Iain Fraser: Yeah, this is Iain again. So maybe I can just add that we do have in our corporate presentation on the web, the data from the initial 16 patients that were enrolled in the study that includes a plot of their HbF, and it includes the baseline fetal hemoglobins that they went in with. The comment that I would make there is that there was a range of baseline HbFs, and I think, speaking from memory, it was about 3% at the low end and just under 20% at the high end. And we know that in the sickle cell patient population in general, it’s around 5% to 10% is sort of the average baseline. So we’ve seen to date a pretty widespread across baseline HbFs. And while we don’t have three months data in all of those patients, certainly the initial slope of the increase in HbF across all of those baselines looked pretty similar.

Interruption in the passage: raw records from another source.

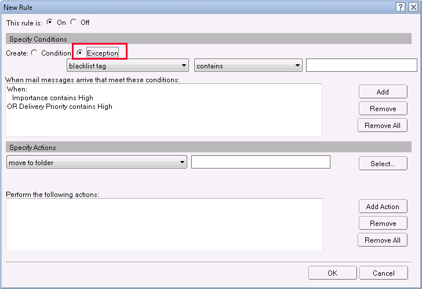Screen dimensions: 422x289
Task: Click the Select... folder button
Action: (383, 164)
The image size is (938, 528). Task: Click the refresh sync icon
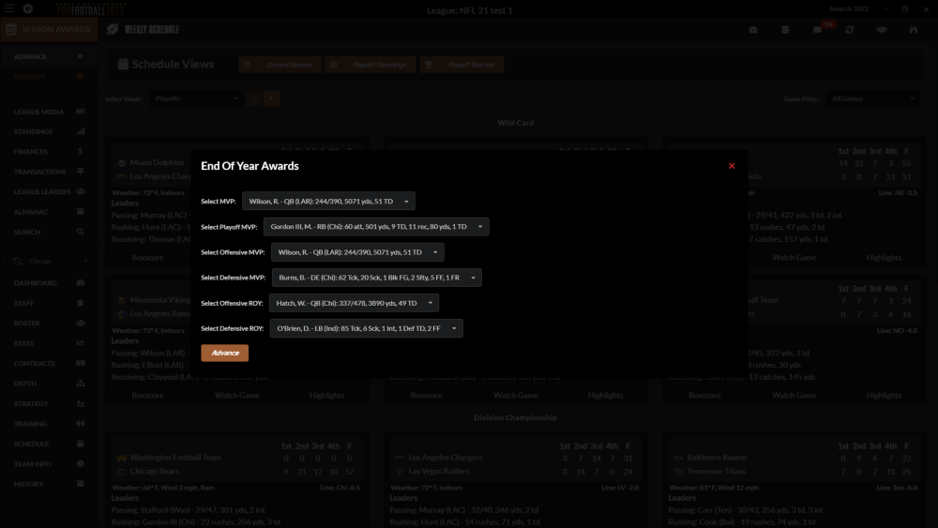849,30
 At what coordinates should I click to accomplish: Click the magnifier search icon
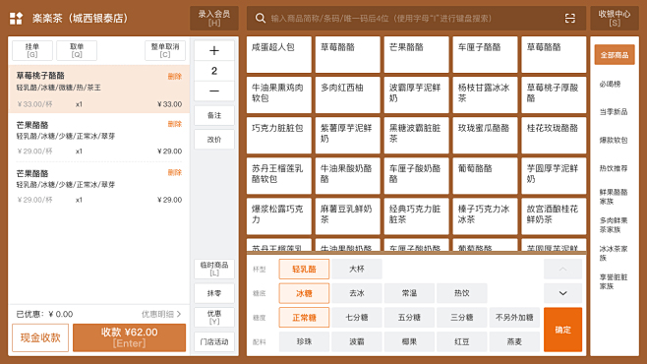coord(260,18)
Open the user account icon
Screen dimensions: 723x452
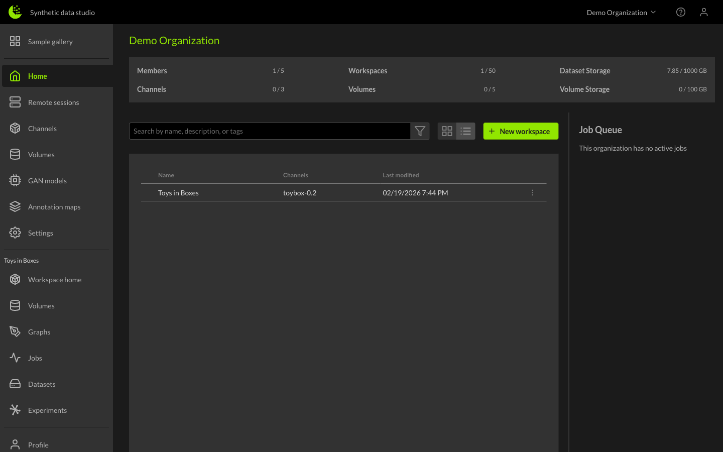[x=703, y=12]
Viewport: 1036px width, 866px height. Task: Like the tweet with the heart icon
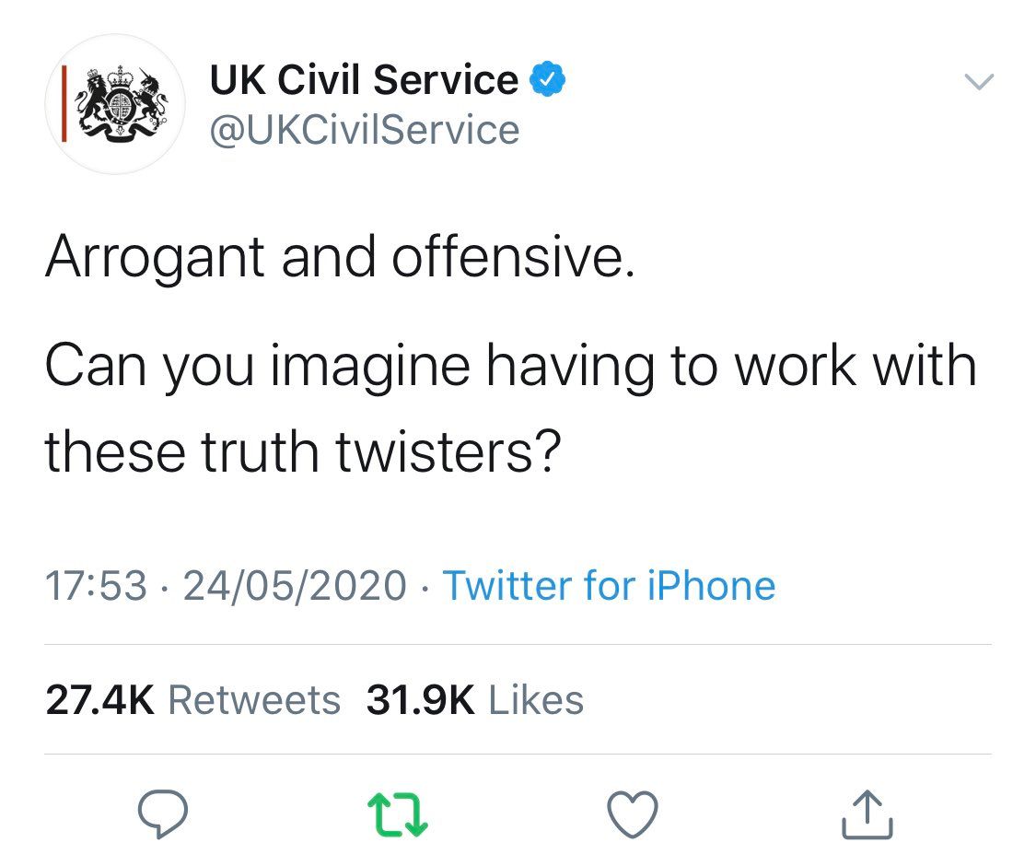[634, 814]
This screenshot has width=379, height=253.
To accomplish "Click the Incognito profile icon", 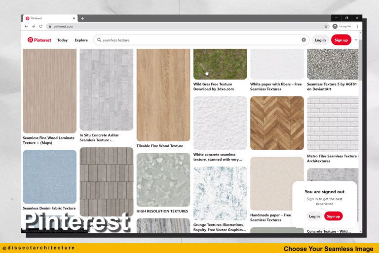I will (x=336, y=26).

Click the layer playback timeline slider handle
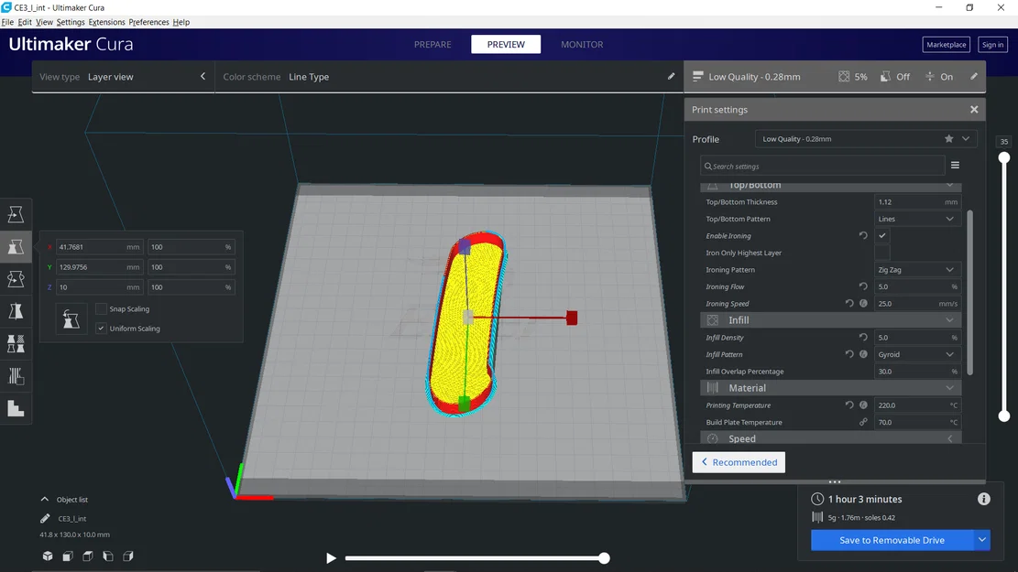point(604,557)
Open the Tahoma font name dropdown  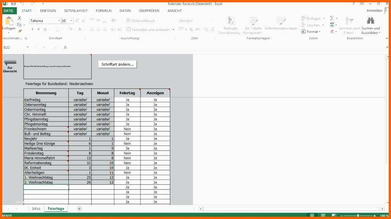pos(59,21)
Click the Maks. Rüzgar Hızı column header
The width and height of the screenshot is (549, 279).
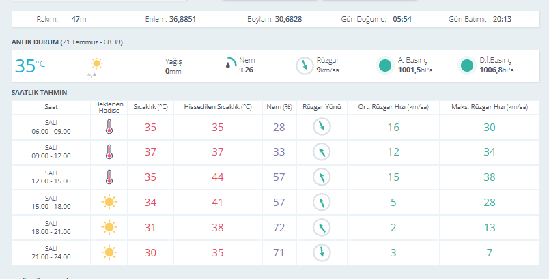(490, 107)

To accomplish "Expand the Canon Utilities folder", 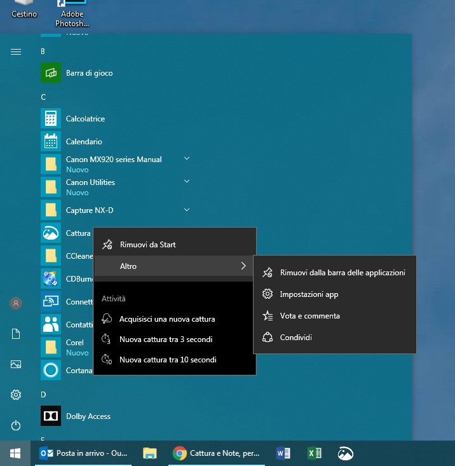I will click(187, 181).
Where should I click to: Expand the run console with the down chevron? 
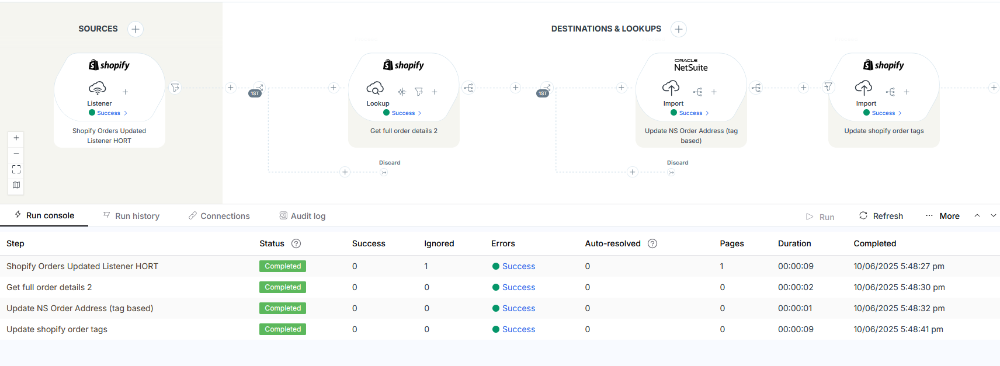point(993,215)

So it didn’t appear that those that were starting out higher had a lower response or vice versa. I think where — the critical piece of this is where do the patients end up with after three months. Looks like from the six-milligram data that we have, which is the highest dose that’s gone out to three months, may not even be plateauing fully at the three months mark. And so that will obviously need to be evaluated further as we move through the process. But we will, once we have the data around the fetal hemoglobin, we will reveal those baseline HbFs as well, because it is an important component.
Operator: Thank you. One moment, please. Our next question comes from the line of Dae Gon Ha of Stifel. Your line is open.

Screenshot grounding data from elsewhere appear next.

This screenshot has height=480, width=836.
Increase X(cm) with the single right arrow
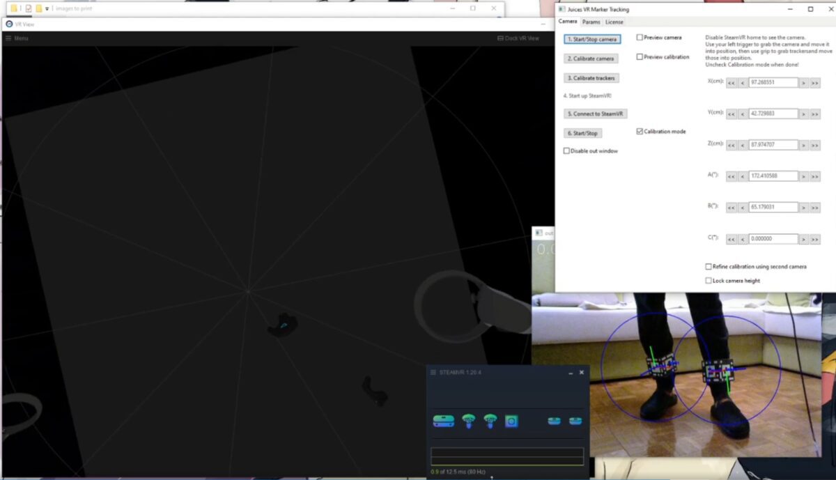click(x=803, y=82)
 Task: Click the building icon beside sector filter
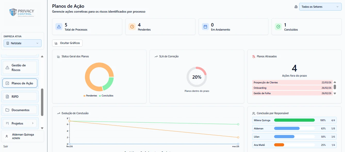click(x=296, y=7)
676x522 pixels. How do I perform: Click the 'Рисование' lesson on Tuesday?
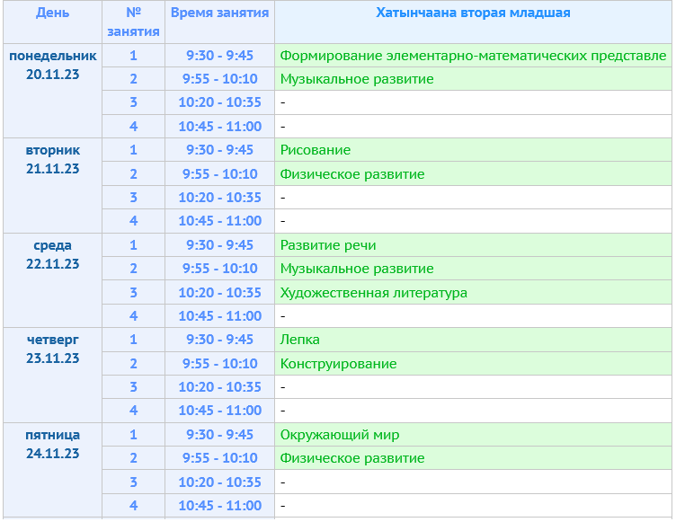pyautogui.click(x=316, y=150)
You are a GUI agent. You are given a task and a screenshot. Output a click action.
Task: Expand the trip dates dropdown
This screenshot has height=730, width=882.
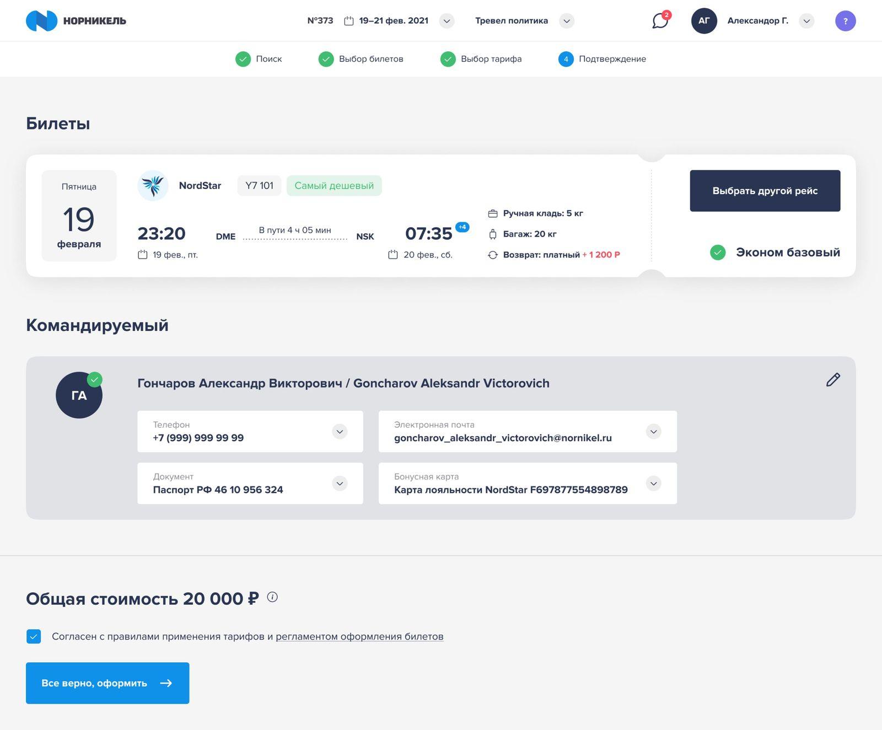[447, 21]
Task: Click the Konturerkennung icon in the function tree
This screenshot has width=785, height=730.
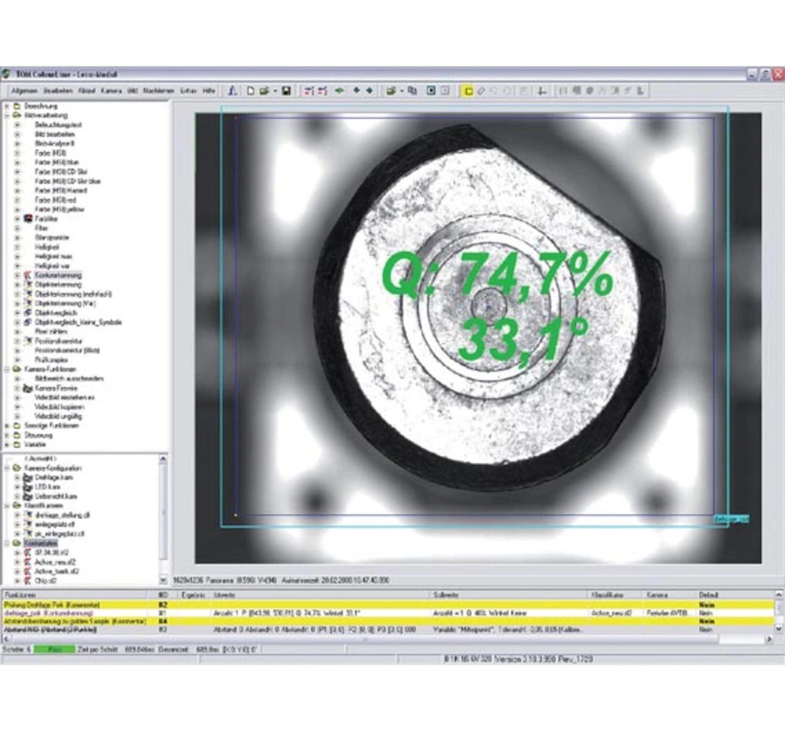Action: click(28, 275)
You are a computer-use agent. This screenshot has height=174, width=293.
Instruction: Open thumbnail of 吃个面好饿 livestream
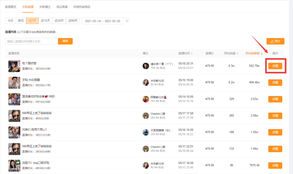tap(14, 66)
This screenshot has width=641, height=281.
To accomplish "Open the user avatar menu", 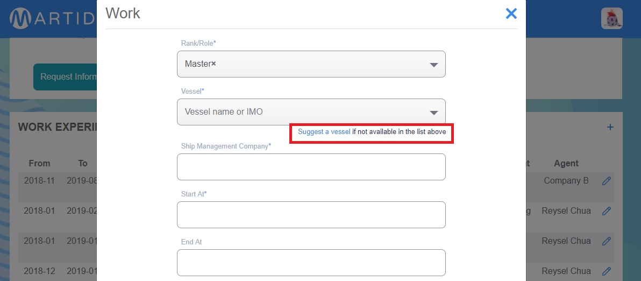I will click(x=611, y=18).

Dae Gon Ha: Hey, good morning. Thanks for taking our questions and congrats on all the progress. Three questions, if I may. One. Alex, have you guys actually started some pre-commercialization work with the payers specifically? I think there was quite a bit of questions around physicians and their comfort as well as the regulators. But how do payers feel about the reachable workspace and the magnitude you showed so far? Second, sticking with losmapimod, the 10% change you detected in ReDUX4, I was wondering if you could go into a little bit more on the test, retest variability you mentioned to an earlier question. Any other evidence you can point to that kind of gives us some comfort around your Phase 3 REACH powering, and then I’ve got a follow up on the pociredir story.

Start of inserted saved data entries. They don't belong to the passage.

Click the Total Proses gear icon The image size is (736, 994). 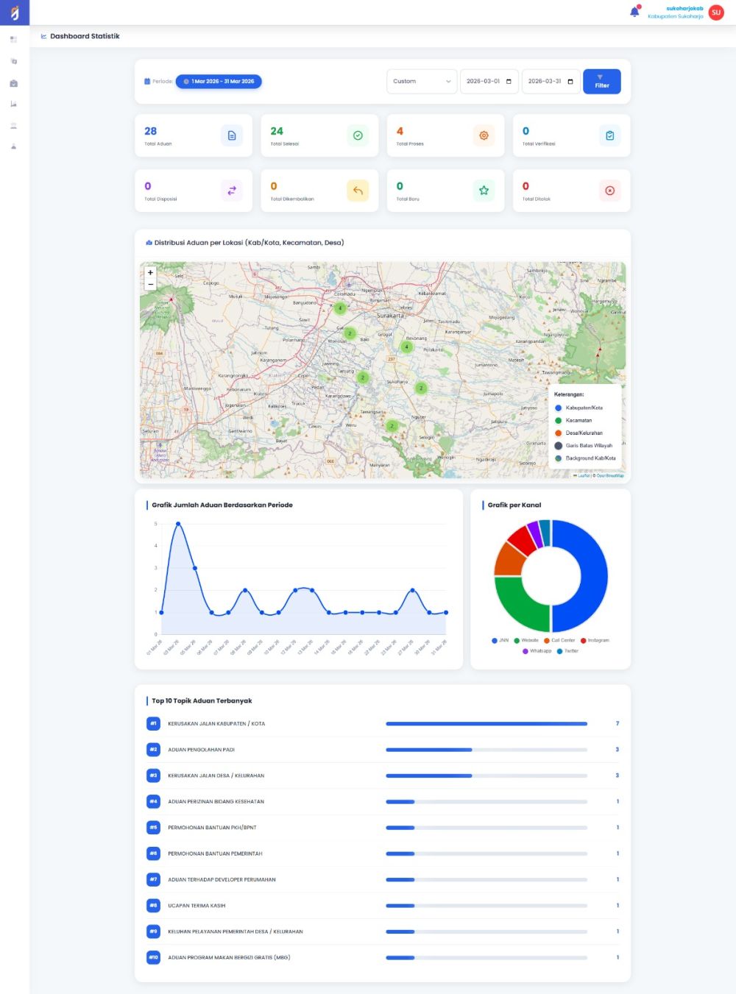point(484,135)
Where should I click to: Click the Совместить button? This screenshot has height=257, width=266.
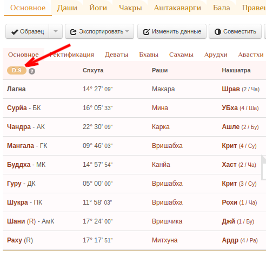tap(235, 31)
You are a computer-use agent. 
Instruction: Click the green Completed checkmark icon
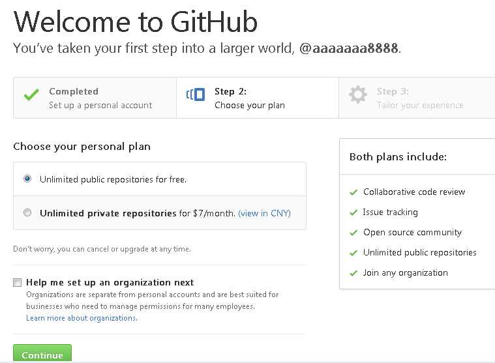point(31,94)
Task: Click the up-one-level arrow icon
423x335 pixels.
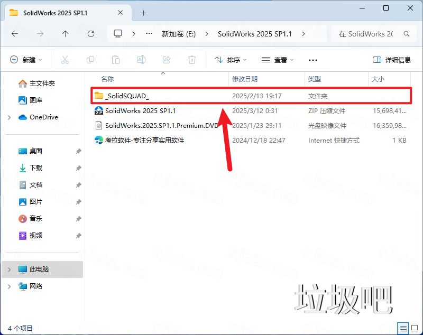Action: 65,33
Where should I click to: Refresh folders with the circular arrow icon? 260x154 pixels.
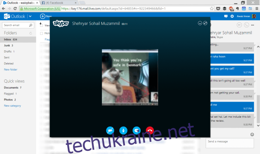[31, 33]
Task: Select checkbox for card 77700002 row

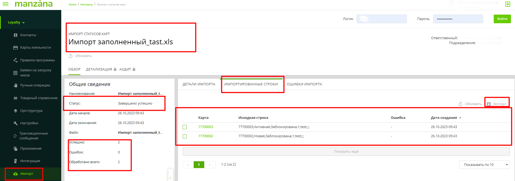Action: pyautogui.click(x=185, y=136)
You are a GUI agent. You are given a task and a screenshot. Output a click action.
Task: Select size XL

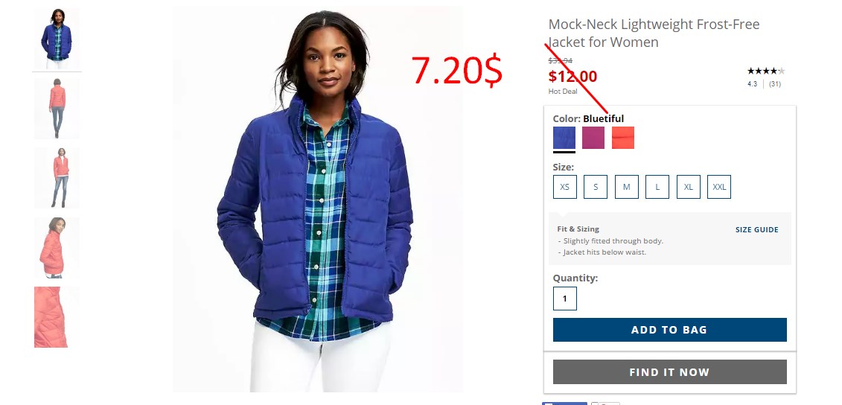[x=689, y=187]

Alex Sapir: Okay, great. Yeah, why don’t I — I’ll take question one and then I’ll turn question number two over to Iain, and then we’ll come back to you for question number three. Thanks, Dae Gon, I think really good question. So, yeah, we have done some initial payer work both in the US as well as ex-US, and I don’t remember the specifics of the study that we did, but I think it was around 10 payers that we had spoken to, and shared with them the target product profile and shared with them the results of the ReDUX4 study. And they obviously were well aware that there was no available treatment options for these patients. And the objective of the work that we did was really to try to understand their thoughts around pricing.
And what we heard loud and clear from those payers is that they would expect that when this drug gets approved and comes to market, that it would command rare disease type pricing, such as in the hundreds of thousands of dollars. I think probably a really good comp to look at would be the pricing that Biogen has with SKYCLARYS. So it’s — SKYCLARYS targets Friedreich’s ataxia, again, neuromuscular disease. Not a lot of mortality, but high morbidity. So very, very similar to what we see with FSHD. The biggest difference between FA and FSHD is the prevalent population. FSHD is about four times the size. So the payer work that we’ve done, albeit somewhat limited to date, has really been around pricing. And the feedback that we’ve heard from payers that they would expect this as the first entrant in a rare disease to be priced in hundreds of thousands of dollars, similar to other rare disease therapies.